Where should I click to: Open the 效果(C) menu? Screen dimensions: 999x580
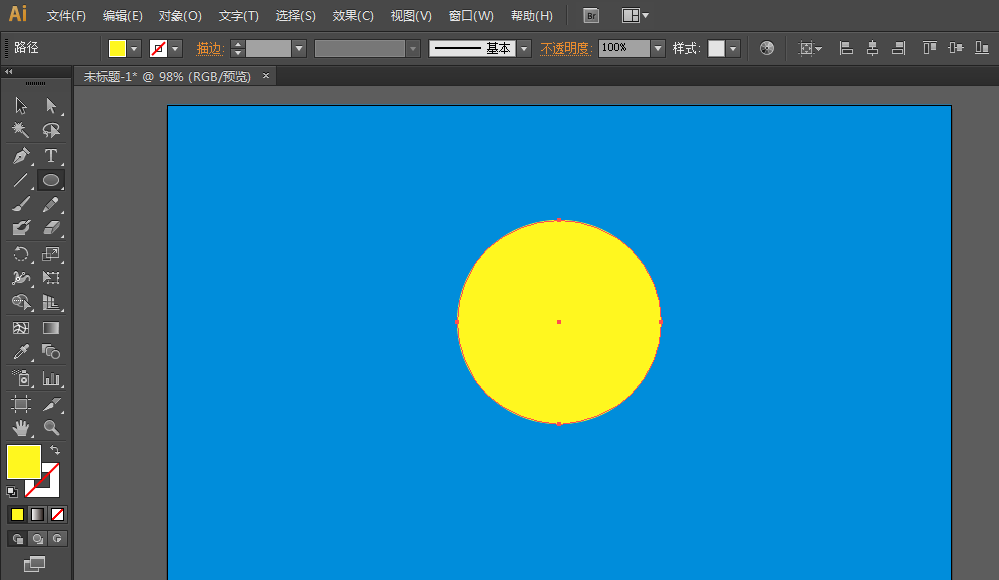353,16
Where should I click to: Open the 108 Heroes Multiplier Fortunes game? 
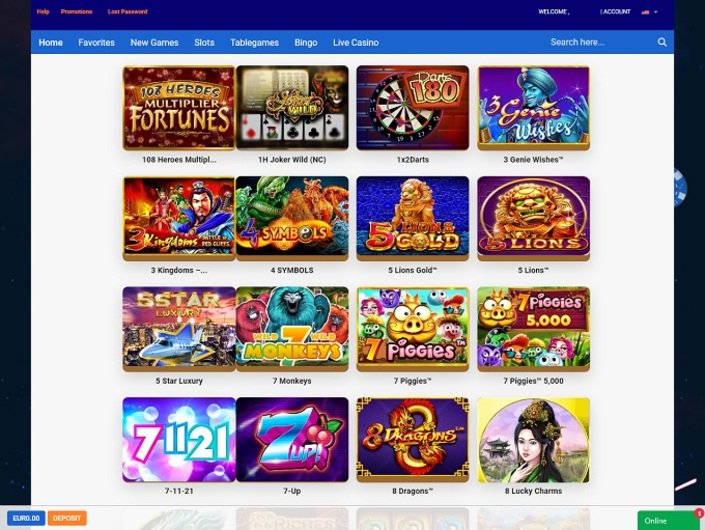(179, 108)
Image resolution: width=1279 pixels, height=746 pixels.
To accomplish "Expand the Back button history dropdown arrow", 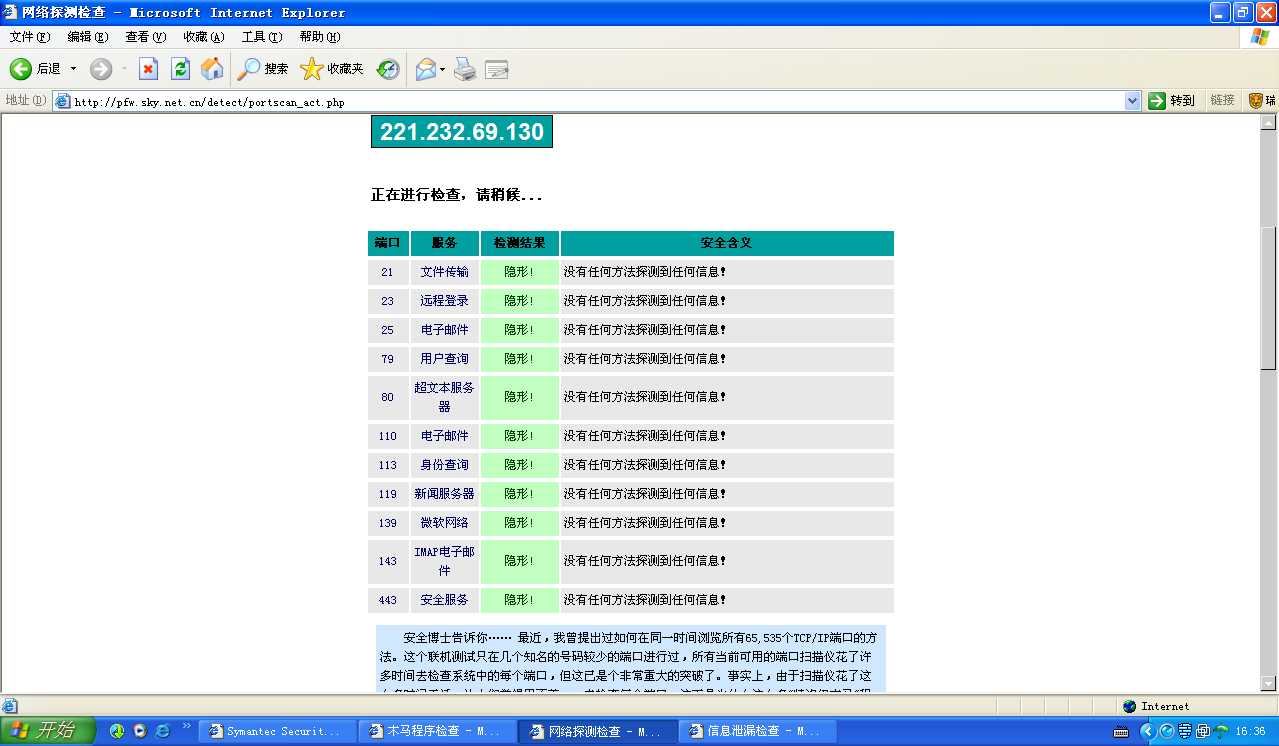I will tap(73, 69).
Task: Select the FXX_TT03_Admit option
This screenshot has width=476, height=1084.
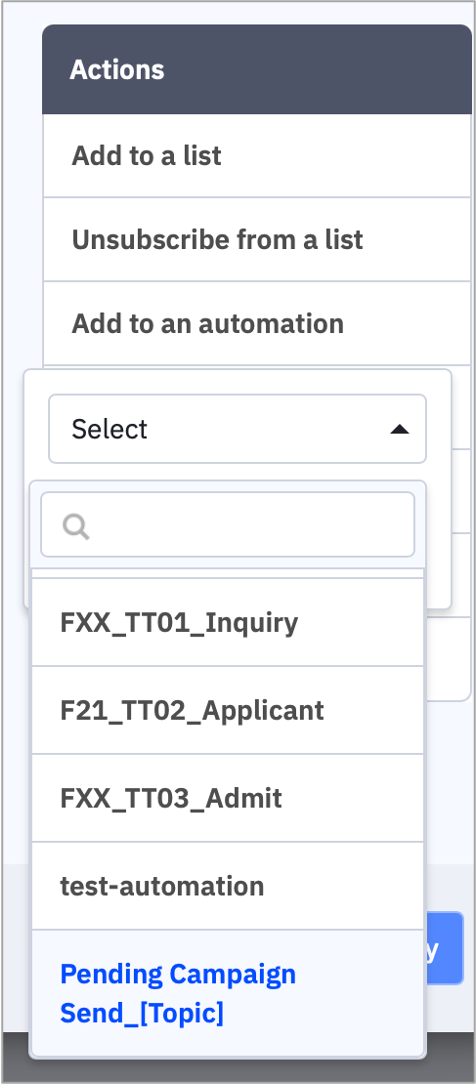Action: point(227,798)
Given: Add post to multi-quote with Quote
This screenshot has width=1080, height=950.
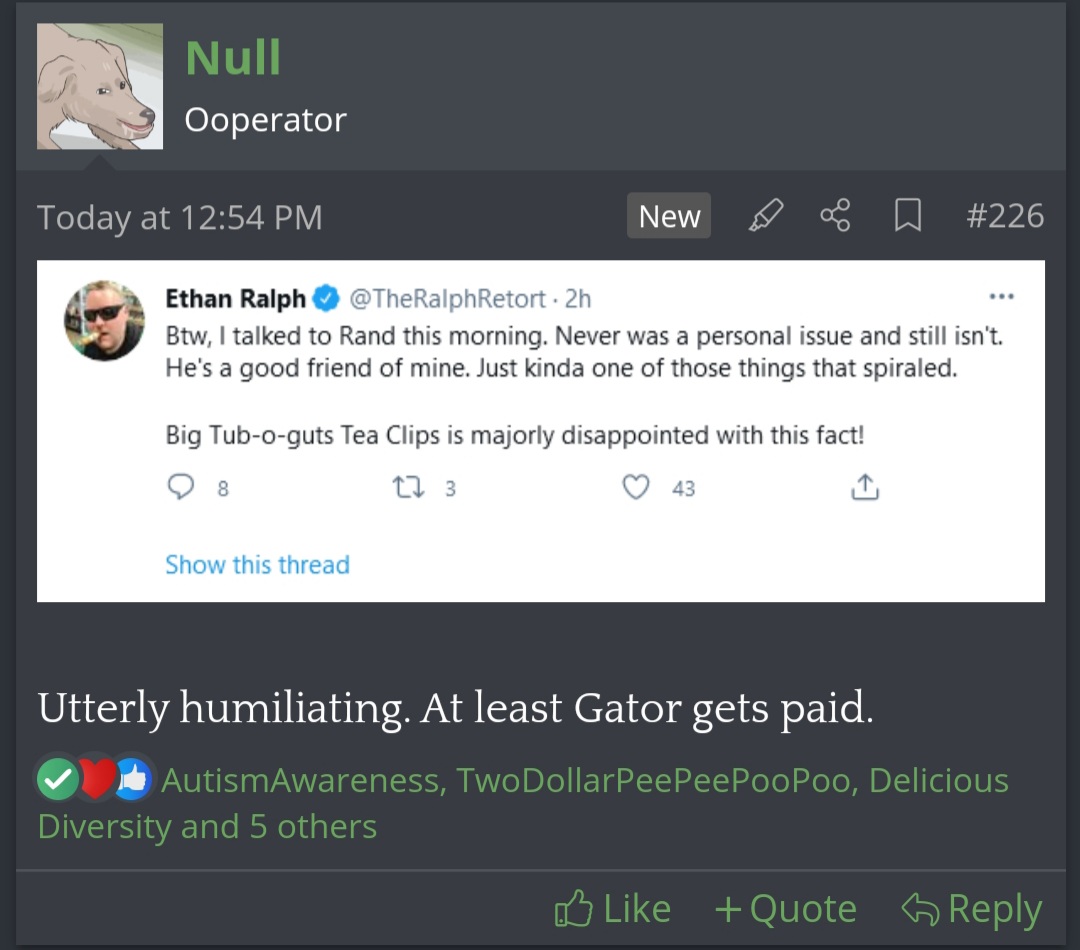Looking at the screenshot, I should click(x=786, y=909).
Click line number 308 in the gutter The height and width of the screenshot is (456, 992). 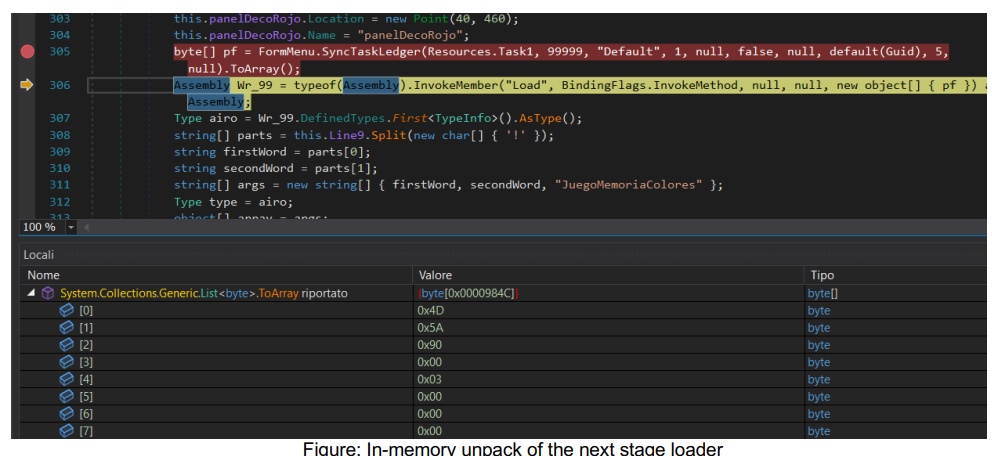59,135
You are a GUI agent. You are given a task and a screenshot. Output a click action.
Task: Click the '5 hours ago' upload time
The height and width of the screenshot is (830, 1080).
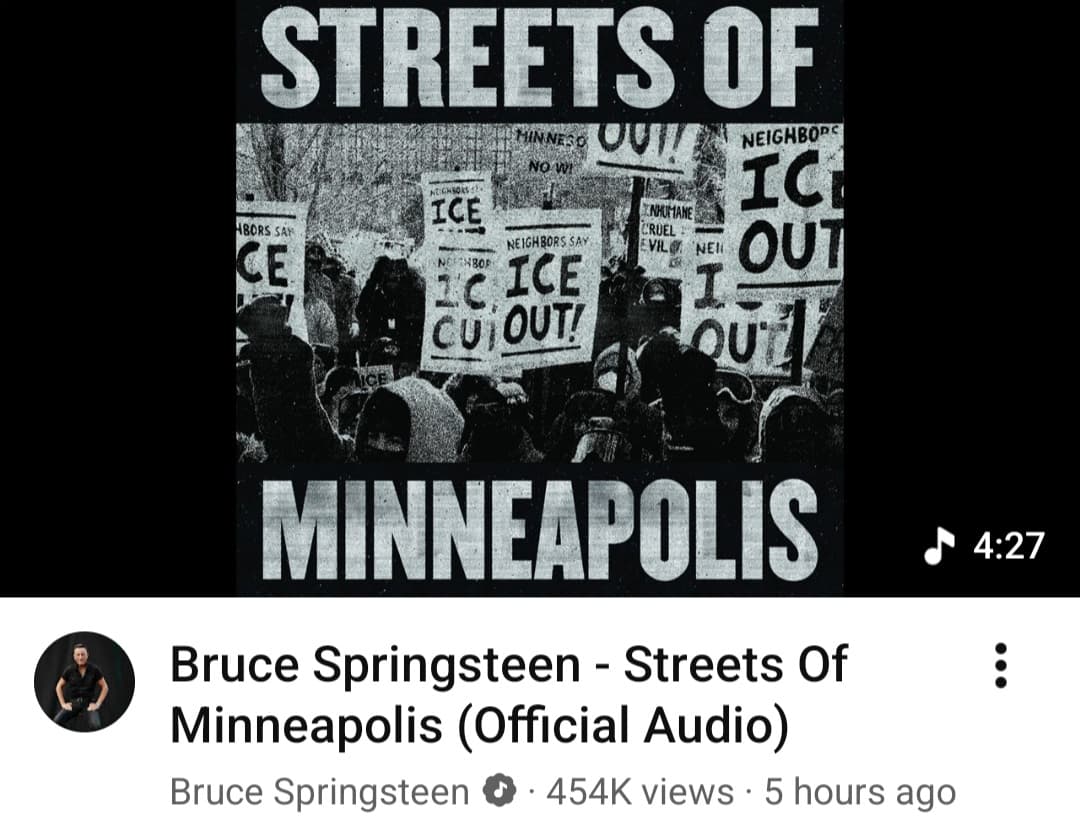coord(860,791)
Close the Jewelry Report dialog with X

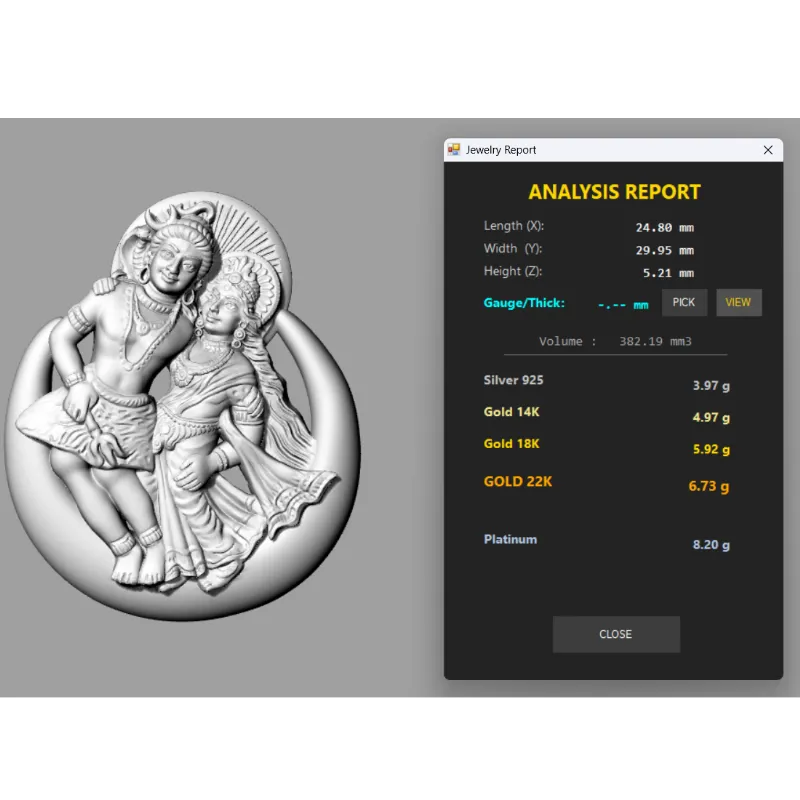point(768,150)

........

§ Exercise requirements
Copy out only the lines from the one containing "Task: Click the '5 hours ago' upload time" to the end of the entries, unchanged. Drop the pictures.

§ Answer box
Task: Click the '5 hours ago' upload time
The height and width of the screenshot is (830, 1080).
coord(860,791)
Close the Jewelry Report dialog with X

point(768,150)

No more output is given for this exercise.